To do:
Below are records; reproduce exactly the lines from the one containing "The image size is (1026, 577)." through the end, both included, and only those.

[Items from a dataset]

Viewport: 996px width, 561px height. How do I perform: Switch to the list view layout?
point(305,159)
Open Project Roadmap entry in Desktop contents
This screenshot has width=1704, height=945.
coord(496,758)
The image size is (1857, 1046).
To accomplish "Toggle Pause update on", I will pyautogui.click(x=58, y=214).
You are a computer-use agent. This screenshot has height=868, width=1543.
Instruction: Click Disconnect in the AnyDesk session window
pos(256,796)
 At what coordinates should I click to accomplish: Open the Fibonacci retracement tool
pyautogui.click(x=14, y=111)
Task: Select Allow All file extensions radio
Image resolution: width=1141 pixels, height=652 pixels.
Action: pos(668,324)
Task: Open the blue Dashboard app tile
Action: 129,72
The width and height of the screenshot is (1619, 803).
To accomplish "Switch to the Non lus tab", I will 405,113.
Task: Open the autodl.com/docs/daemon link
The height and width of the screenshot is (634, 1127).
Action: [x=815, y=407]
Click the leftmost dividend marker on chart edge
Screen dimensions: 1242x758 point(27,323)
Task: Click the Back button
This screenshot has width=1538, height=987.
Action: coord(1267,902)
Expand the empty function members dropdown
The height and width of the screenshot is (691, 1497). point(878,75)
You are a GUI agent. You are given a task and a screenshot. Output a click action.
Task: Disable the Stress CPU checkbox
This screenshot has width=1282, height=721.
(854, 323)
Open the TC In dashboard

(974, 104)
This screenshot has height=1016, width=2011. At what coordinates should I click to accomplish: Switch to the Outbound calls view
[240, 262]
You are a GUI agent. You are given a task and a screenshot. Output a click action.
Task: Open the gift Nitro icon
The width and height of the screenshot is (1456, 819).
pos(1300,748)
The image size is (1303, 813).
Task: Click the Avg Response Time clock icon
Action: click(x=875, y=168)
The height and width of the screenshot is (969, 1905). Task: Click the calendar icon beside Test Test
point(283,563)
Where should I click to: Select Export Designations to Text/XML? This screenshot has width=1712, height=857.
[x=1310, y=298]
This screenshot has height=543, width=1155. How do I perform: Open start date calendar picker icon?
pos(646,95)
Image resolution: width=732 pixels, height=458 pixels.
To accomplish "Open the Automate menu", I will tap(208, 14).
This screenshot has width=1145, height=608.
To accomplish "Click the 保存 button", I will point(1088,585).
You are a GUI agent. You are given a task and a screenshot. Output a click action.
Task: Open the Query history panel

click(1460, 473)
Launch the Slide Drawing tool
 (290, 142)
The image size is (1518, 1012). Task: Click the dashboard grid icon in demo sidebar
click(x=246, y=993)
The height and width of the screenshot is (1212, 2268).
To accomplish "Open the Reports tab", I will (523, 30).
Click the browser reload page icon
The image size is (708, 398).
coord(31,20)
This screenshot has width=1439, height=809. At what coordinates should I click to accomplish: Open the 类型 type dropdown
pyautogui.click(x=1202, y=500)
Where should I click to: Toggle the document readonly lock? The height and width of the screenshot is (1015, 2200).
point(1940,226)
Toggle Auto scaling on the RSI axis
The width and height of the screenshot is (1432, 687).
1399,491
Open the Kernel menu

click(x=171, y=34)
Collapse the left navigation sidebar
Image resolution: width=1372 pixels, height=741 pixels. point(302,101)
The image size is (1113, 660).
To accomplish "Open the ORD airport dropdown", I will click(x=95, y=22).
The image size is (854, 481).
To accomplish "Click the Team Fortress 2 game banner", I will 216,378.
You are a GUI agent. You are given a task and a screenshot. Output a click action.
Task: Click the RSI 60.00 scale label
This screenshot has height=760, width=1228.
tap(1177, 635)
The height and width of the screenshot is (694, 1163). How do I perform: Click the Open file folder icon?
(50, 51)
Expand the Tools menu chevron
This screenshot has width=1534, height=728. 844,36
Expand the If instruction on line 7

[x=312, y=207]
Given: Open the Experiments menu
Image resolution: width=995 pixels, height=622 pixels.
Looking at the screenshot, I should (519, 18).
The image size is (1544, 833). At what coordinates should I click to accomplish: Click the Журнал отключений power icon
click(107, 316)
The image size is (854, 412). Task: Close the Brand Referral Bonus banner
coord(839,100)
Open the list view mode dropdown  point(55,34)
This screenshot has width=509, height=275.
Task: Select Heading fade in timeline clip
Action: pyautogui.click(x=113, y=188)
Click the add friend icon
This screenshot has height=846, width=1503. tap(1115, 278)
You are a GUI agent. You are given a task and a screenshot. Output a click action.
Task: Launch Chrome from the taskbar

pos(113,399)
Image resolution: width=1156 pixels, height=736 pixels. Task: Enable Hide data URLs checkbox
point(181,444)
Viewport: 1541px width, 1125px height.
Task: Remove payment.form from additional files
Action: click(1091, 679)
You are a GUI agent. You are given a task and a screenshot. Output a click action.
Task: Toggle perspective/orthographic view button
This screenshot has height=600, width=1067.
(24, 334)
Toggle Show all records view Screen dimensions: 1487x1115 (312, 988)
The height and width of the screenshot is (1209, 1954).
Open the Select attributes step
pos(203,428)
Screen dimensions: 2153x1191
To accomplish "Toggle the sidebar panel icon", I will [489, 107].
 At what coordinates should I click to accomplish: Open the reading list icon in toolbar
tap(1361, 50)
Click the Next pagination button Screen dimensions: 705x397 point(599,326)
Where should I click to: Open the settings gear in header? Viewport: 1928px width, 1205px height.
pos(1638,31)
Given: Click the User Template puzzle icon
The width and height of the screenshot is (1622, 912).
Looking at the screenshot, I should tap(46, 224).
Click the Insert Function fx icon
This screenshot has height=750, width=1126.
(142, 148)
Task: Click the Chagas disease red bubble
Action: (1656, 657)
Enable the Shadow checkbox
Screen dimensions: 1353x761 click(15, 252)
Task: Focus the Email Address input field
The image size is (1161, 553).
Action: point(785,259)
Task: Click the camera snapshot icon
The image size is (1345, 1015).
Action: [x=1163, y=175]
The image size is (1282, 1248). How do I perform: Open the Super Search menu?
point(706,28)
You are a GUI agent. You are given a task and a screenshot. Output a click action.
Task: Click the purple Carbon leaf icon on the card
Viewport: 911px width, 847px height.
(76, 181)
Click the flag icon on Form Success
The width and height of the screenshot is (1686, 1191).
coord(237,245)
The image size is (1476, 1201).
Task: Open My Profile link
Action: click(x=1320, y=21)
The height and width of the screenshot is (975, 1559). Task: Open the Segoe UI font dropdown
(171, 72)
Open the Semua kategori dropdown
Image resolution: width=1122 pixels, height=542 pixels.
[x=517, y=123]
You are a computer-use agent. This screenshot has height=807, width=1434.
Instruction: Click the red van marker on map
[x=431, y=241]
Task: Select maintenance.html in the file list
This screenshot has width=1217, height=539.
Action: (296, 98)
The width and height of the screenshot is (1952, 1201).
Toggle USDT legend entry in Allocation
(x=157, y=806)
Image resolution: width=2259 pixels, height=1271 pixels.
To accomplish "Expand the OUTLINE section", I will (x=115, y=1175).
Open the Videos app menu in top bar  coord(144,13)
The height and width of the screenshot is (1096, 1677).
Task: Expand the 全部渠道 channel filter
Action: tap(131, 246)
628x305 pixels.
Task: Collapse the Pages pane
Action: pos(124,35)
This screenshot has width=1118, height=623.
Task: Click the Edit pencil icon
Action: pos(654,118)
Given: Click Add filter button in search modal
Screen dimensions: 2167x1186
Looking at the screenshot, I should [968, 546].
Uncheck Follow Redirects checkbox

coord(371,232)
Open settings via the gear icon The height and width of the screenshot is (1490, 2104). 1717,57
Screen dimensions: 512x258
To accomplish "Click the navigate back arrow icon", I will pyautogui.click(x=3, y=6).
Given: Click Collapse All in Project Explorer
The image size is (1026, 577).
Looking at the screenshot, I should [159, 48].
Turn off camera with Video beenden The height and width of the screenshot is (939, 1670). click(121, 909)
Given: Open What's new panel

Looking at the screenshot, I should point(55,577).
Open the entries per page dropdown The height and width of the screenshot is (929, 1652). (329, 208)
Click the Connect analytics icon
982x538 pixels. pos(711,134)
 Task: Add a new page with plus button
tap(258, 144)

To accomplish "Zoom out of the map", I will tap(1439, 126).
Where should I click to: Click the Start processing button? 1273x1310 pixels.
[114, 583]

Answer area:
The image size is (1026, 577).
Looking at the screenshot, I should [159, 48].
Turn off camera with Video beenden The height and width of the screenshot is (939, 1670). click(121, 909)
Given: Open What's new panel

Looking at the screenshot, I should point(55,577).
Open the entries per page dropdown The height and width of the screenshot is (929, 1652). (329, 208)
Click the Connect analytics icon
982x538 pixels. pos(711,134)
 Task: Add a new page with plus button
tap(258, 144)

To accomplish "Zoom out of the map", I will tap(1439, 126).
Where should I click to: Click the Start processing button? 1273x1310 pixels.
[114, 583]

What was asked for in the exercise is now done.